### PASSAGE SHOWN
☆ ☆ ☆ ☆ ☆
For example, if table Users has a field called lastName, then you can index that field with the following statement:

CREATE INDEX surnameIndex ON Users (lastName)

Note that depending on the amount of data in your store, creating indexes can take a long time. This is because index creation requires Oracle NoSQL Database to examine all the data in the store.

Multi-Key Indexes

Multi-key indexes are used to index all the elements of an array. They are also used to index all of the elements and/or values of a map.

For each table row, a multi-key index contains as many entries as the number of elements/entries in the array/map that is being indexed (although duplicate entries are not represented in the index). To avoid an explosion in the number of index entries, only one array/map may be contained in a single multi-key index.

To create a multi-key index, use one of the following forms:

CREATE INDEX [IF NOT EXISTS] index-name ON table-name (name-path.keys())

or

CREATE INDEX [IF NOT EXISTS] index-name ON table-name (name-path.values())

or

CREATE INDEX [IF NOT EXISTS] index-name ON table-name \
(name-path.keys(),name-path.values())

or

CREATE INDEX [IF NOT EXISTS] index-name ON table-name (name-path[])

The syntax shown, above, is identical to that described in Simple Indexes, with the following additions:

  • .keys()
☆ ☆ ☆ ☆ ☆
### DATA SEGMENT
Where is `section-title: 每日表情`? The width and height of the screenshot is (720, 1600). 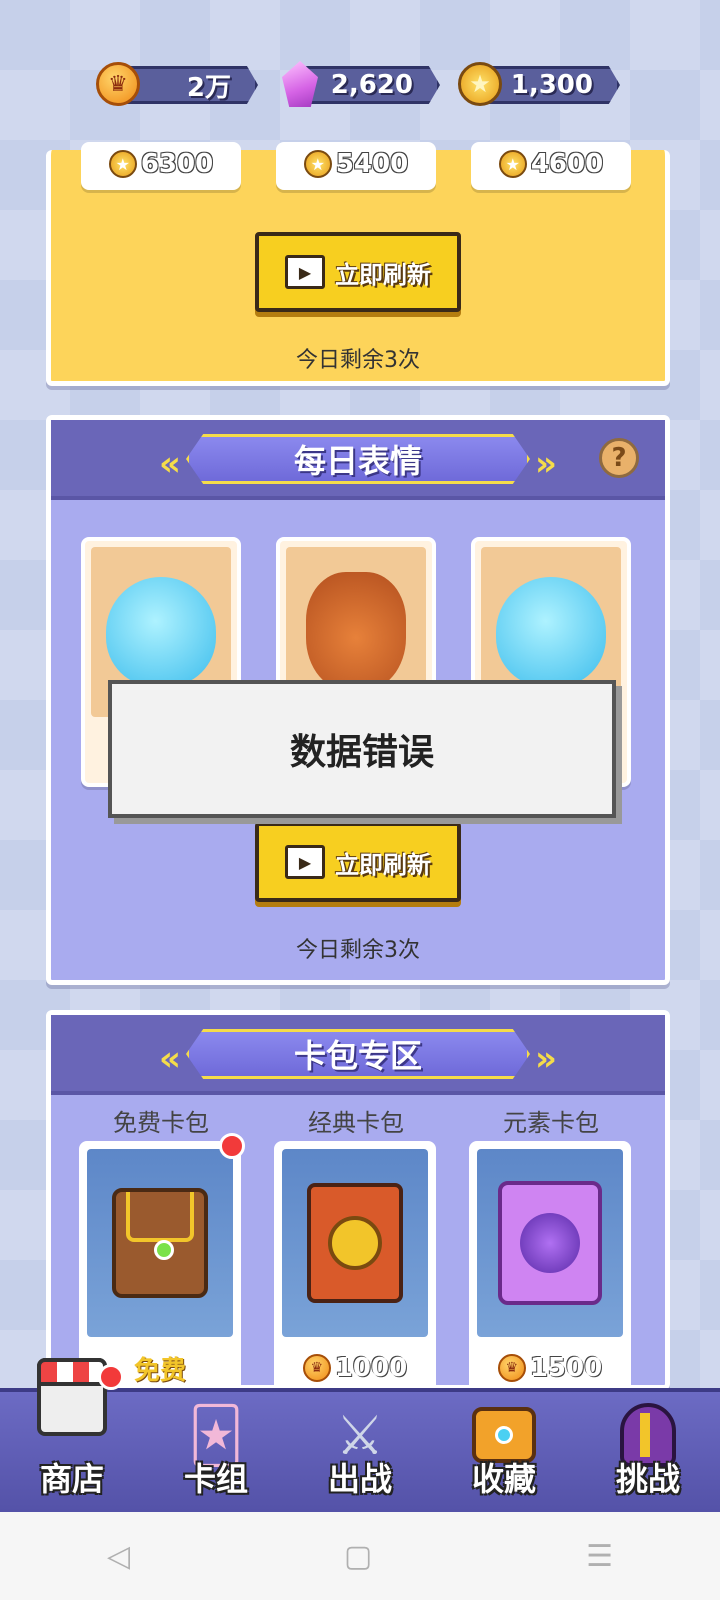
☆ ☆ ☆ ☆ ☆
### ABOUT THIS TASK
Reproduce the indexing passage, beginning at the words "CREATE INDEX surnameIndex" and stopping after "ON table-name (name-path.keys())", with "array/map" changed to "collection" wherever it occurs.

### EXPECTED ANSWER
CREATE INDEX surnameIndex ON Users (lastName)

Note that depending on the amount of data in your store, creating indexes can take a long time. This is because index creation requires Oracle NoSQL Database to examine all the data in the store.

Multi-Key Indexes

Multi-key indexes are used to index all the elements of an array. They are also used to index all of the elements and/or values of a map.

For each table row, a multi-key index contains as many entries as the number of elements/entries in the collection that is being indexed (although duplicate entries are not represented in the index). To avoid an explosion in the number of index entries, only one collection may be contained in a single multi-key index.

To create a multi-key index, use one of the following forms:

CREATE INDEX [IF NOT EXISTS] index-name ON table-name (name-path.keys())